The answer must be the lines from the one that holds "This screenshot has height=438, width=604." through the final line of the data, copied exactly, with no pictures.
***** INPUT *****
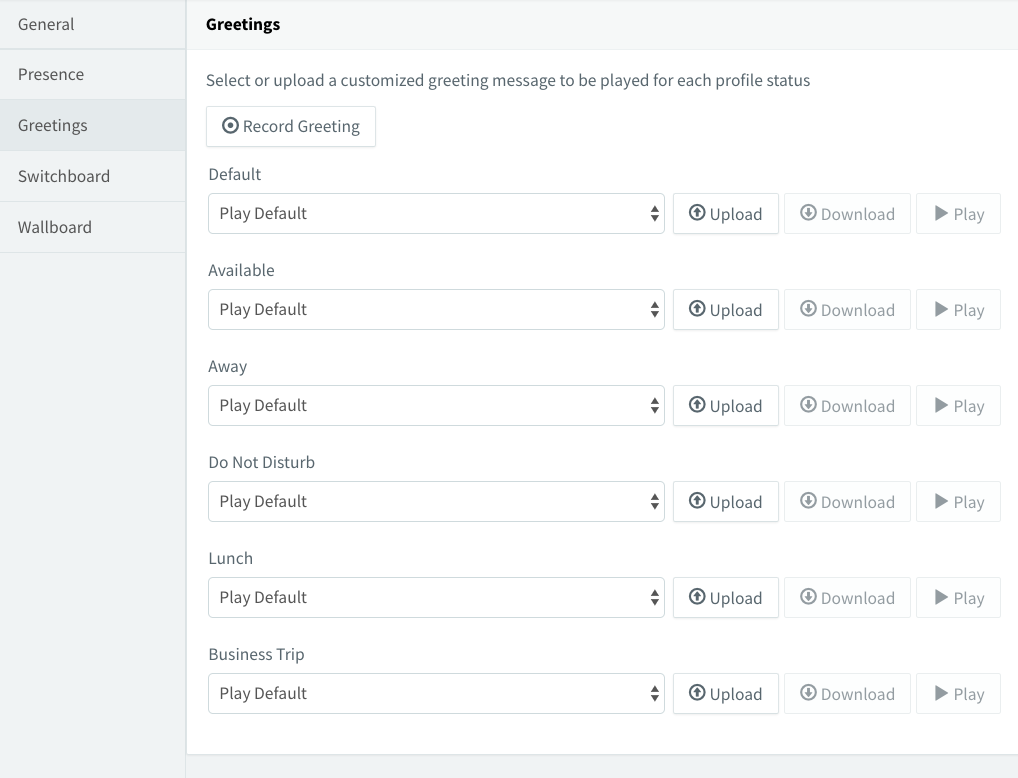Expand the Business Trip greeting dropdown
Viewport: 1018px width, 778px height.
pyautogui.click(x=436, y=694)
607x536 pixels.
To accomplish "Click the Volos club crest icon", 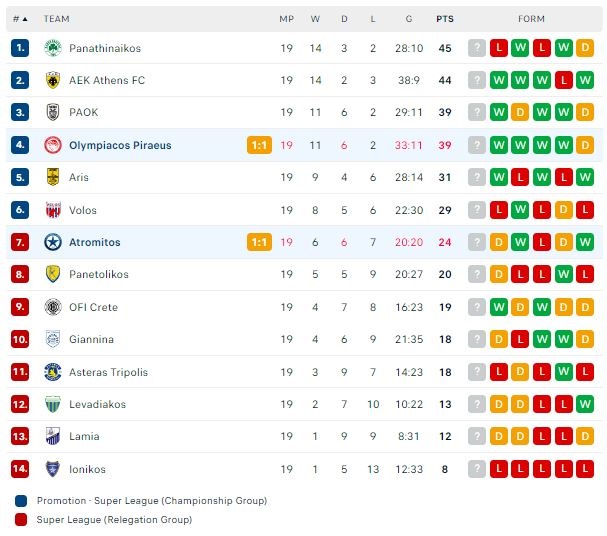I will pyautogui.click(x=53, y=210).
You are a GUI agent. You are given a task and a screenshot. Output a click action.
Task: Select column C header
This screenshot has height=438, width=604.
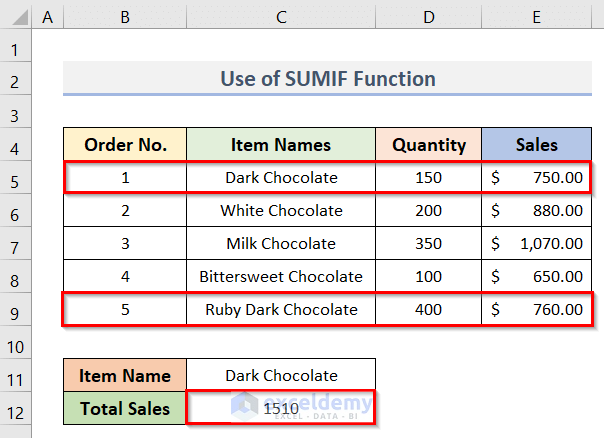tap(281, 16)
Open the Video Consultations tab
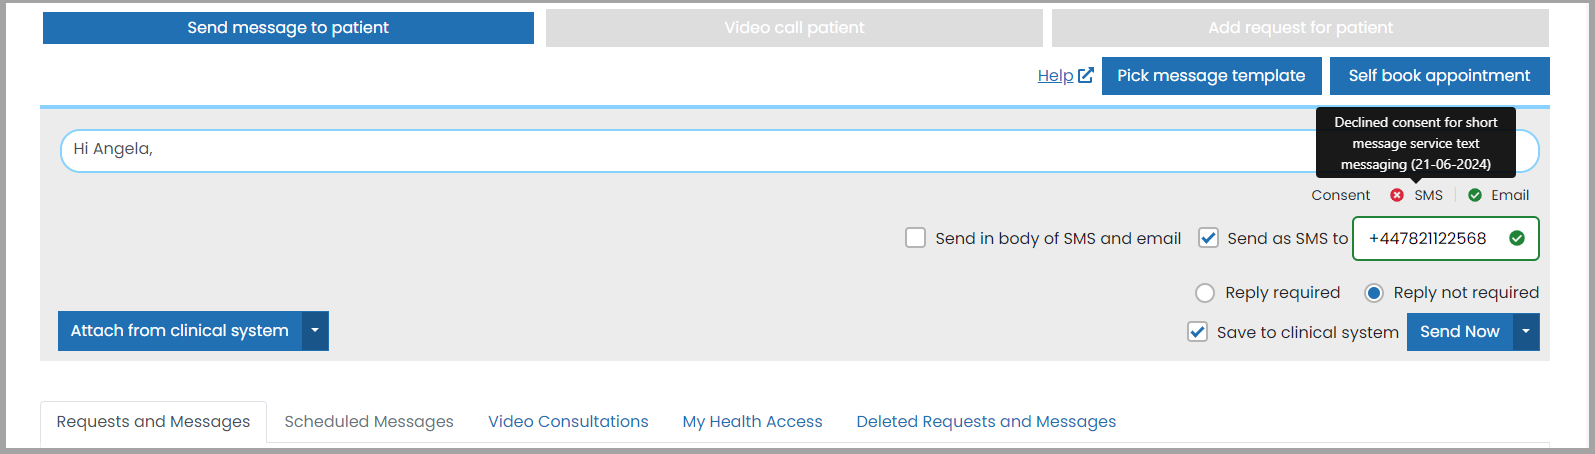The width and height of the screenshot is (1595, 454). pos(568,422)
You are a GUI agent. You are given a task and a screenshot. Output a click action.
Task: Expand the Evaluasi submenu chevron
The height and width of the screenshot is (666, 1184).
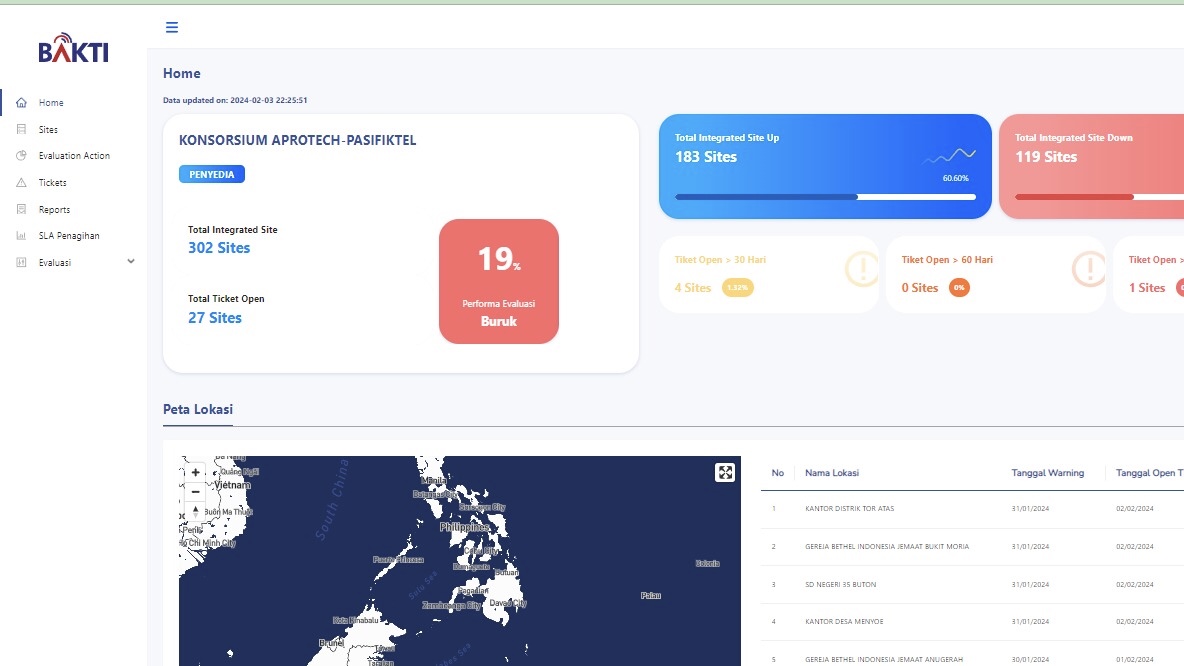130,262
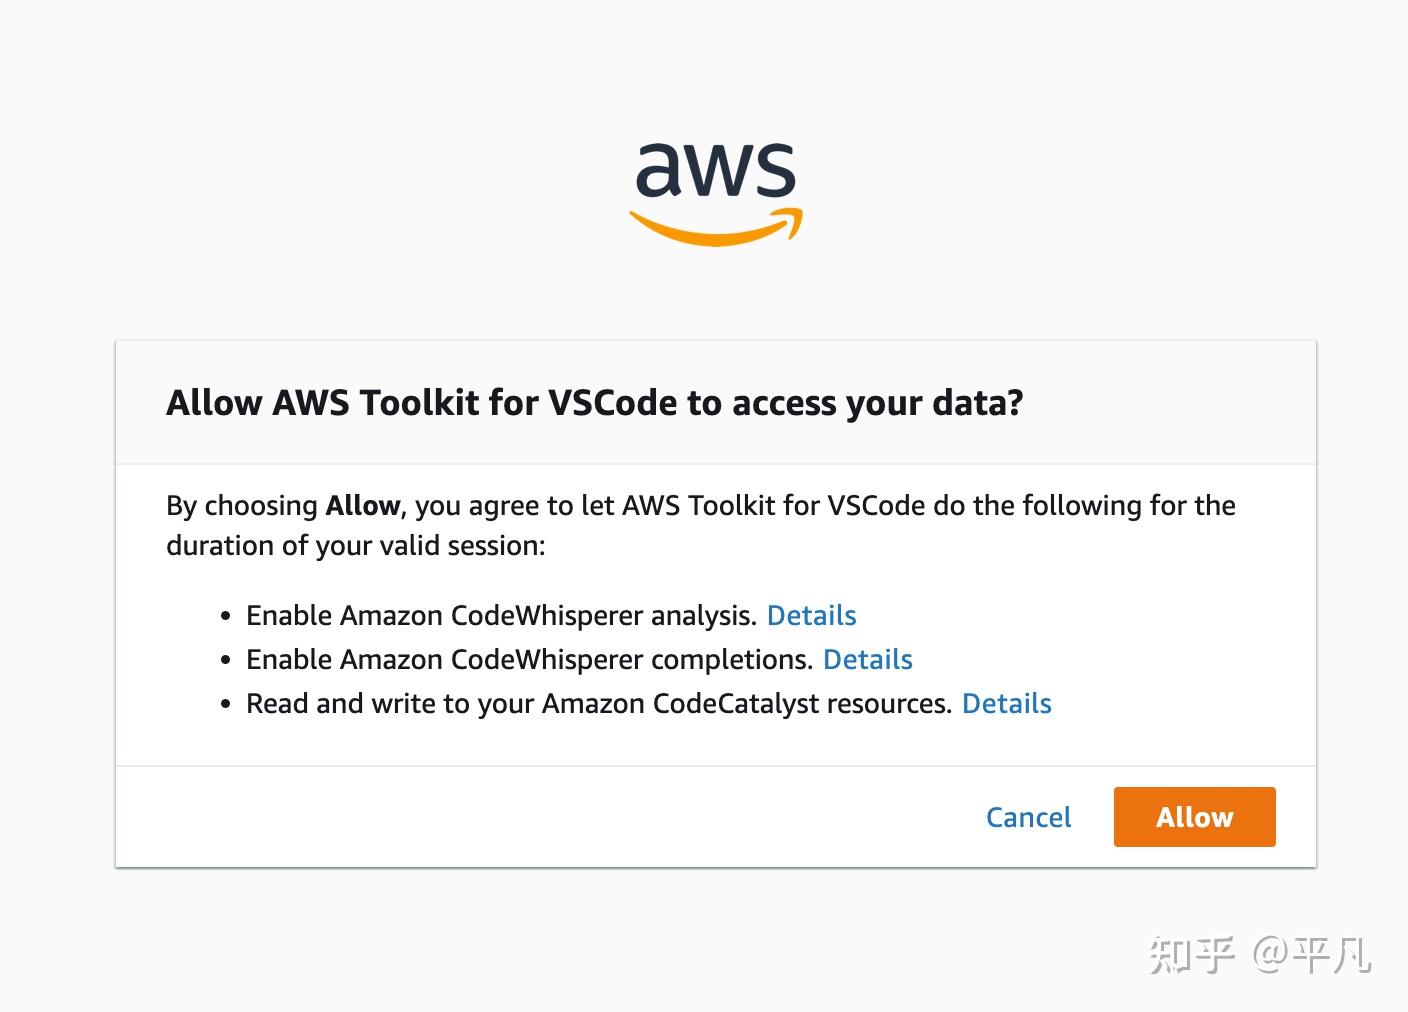The height and width of the screenshot is (1012, 1408).
Task: Dismiss the dialog via Cancel
Action: (x=1028, y=817)
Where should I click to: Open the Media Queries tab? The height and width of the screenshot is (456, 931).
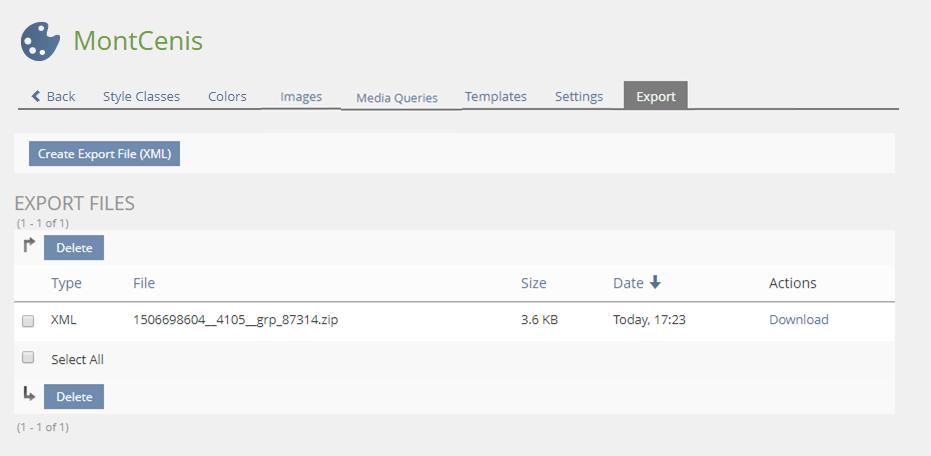[x=397, y=98]
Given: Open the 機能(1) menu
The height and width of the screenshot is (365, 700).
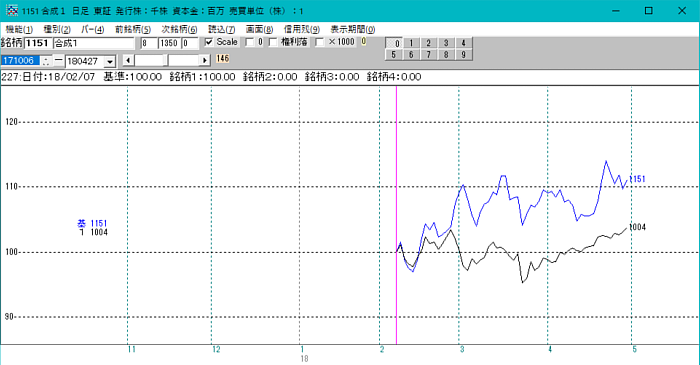Looking at the screenshot, I should coord(19,29).
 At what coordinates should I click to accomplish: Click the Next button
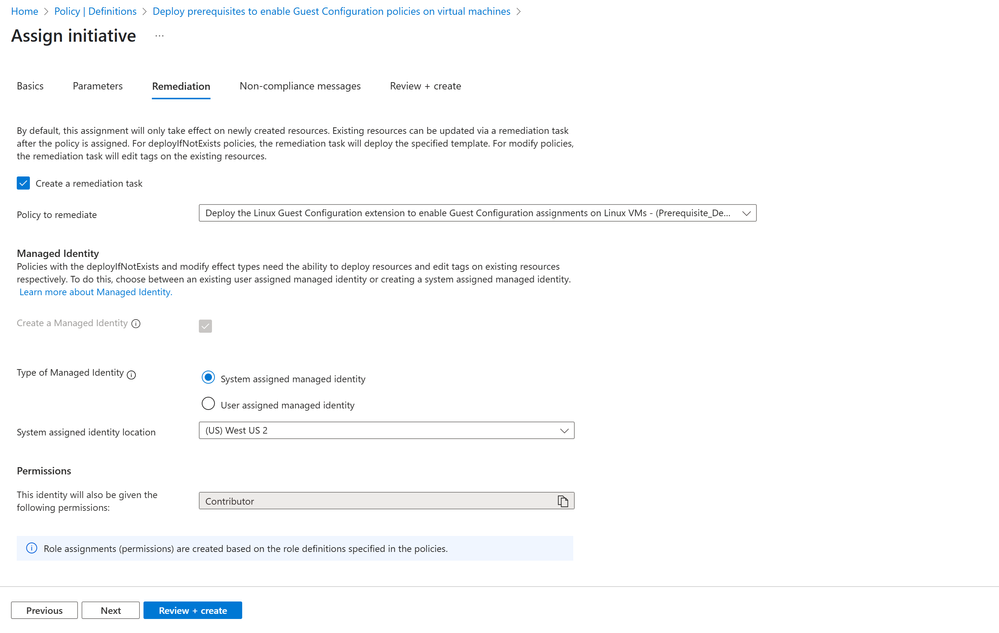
*****
SOLUTION FOR THIS TASK »
This screenshot has height=438, width=604.
tap(281, 16)
Open the Video Consultations tab
The width and height of the screenshot is (1595, 454). pos(568,422)
You are a GUI agent. You are given a task and a screenshot. Output a click action.
Task: Expand the Evaluasi submenu chevron
The height and width of the screenshot is (666, 1184).
130,262
The height and width of the screenshot is (1012, 1408).
Task: Dismiss the dialog via Cancel
Action: (x=1028, y=817)
Where should I click to: Open the Media Queries tab? The height and width of the screenshot is (456, 931).
[x=397, y=98]
Given: Open the 機能(1) menu
The height and width of the screenshot is (365, 700).
Looking at the screenshot, I should coord(19,29).
 At what coordinates should I click to accomplish: Click the Next button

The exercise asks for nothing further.